The place looked okay when I spotted it from across the street. Early Friday evening, seventy eight sweet degrees, and The Muse and I are out to do something with the tail end of our week. She suggested Highlands, a neighborhood of over-priced crumbling shotgun houses with a definite yuppie vibe: dog spas, yoga studios, cafes with sidewalk seating. I agreed. We found a place to park just a block down from the main commercial strip and strolled up to see what had changed since last time. We'd both sworn to not choose that pseudo Italian place we'd visited a few times, each dinner intended to convince us not to come back. Denver doesn't seem like much of a restaurant town, so choices limit our choices.

Not that we know the place. We're true exurbans now. We complain about the lack of urban services in our exurban neighborhood, but we seem as lost as if we were from rural Kansas whenever we near the South Platte, the seasonal stream separating Downtown (both upper and lower, LoDo) from its residential counterweight to the West.
Both areas seem hostile to human existence, due in no small part to Colorado's aversion to rudimentary urban planning. Still, it feels somehow refreshing to visit the more Potemkin portions of Denver's urban environment, half-million dollar crumbling brick shotgun houses and all.

The place looked okay when I spotted it from across the street, sidewalk seating in the shade. We slipped across the street mid-block and I asked to see the menu. Burgers, light entrees, nothing offensive or out of character, almost a template menu copied from Pinterest. We found a sidewalk table away from the interior's cacophony. I leveled the table with two otherwise useless Equal® packets and we settled in. I could see the Rockies' game through the open wall into the bar. The Muse could hardly hear me since she sat on the exiting cacophony side of the table. Waiter finally came with water, asking if we wanted a drinks menu. Sure.

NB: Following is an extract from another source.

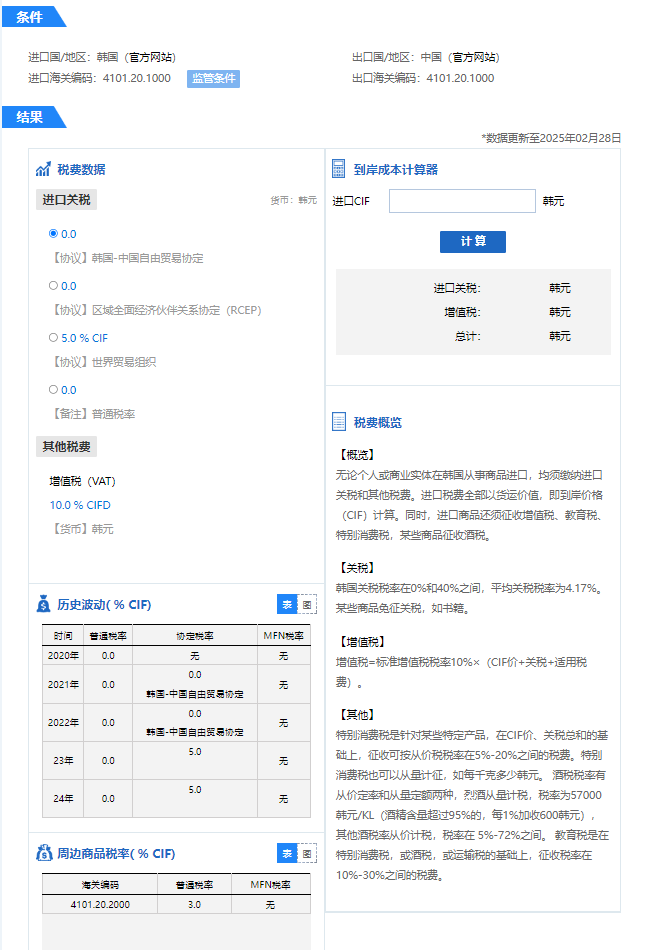Click the 10.0 % CIFD VAT rate
Screen dimensions: 645x950
(78, 505)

For a Denver bar's tap beer list to extend no further than ten choices seemed unusual. That my first two choices were unavailable because "we're changing the taps" seemed down right odd. When the waiter suggested perhaps a Bud Light or a Coors Banquet rather than the craft Pilsner they were out of, that seemed damned insensitive. My feelings ached. We ordered food anyway, with me sipping a third choice Boulder Pale Ale and The Muse, a Malbec. Crispy Brussels Sprouts with feta. Steak salad for The Muse, Baja tacos for me. The Muse loved the sprouts.

Supper arrived: a mystery steak salad and three of the cutest little tacos ever. I thought her meat might be Tri-tip. The Muse wouldn't hazard a guess. My tacos featured a full tablespoon of cod in each, surrounded by a fine red cabbage/manila mango/avocado/marinated red onion/fresh red pepper slaw. Inoffensive. I got my requisite three tablespoons of protein and a second beer before we quietly left. The Rockies had recovered from their first inning deficit.

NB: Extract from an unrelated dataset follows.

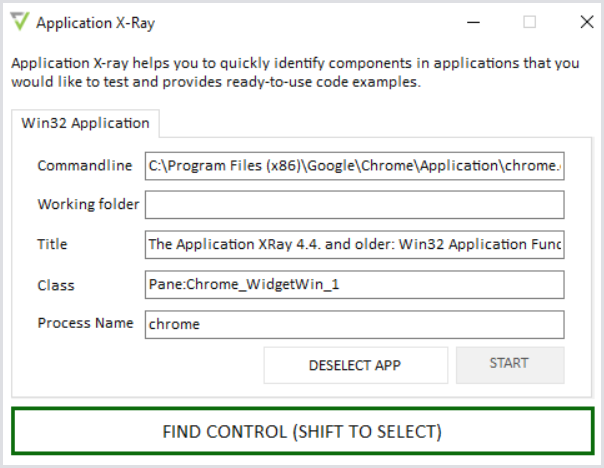Click the Process Name label
The image size is (604, 468).
point(85,323)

The drive back up into the exurbs was quiet. These sorts of suppers often leave us both speechless. We listened to the end of the Nats game and tried to recover interest in the Rockies', but failed. We opened the sun roof and the windows and drove the back way, avoiding the freeway which would have been packed with urbanites Friday evening fleeing to the exurbs. We were clearly underwhelmed with the experience; no harm, no foul, also, no surprise.

Eating out usually turns into an exercise in DiningDown. We hardly ever eat out anymore. The periodic Friday evening fish fry at the little joint on South Golden Road. A diner when we're traveling. Otherwise, home food seems better suited to our temperaments. It's been ages since I swooned with delight over something a commercial chef produced and longer than that since I found a dining atmosphere that seemed designed to enhance or even support my dining experience. Most insist that I descend into one of the lesser-advertised circles of Hell to order off the adult menu, whether that be the cackling intern circle, the deafening background music circle, or the one where the sidewalk table won't quite level no matter how many otherwise useless packets of Equal® I employ, we're DiningDown.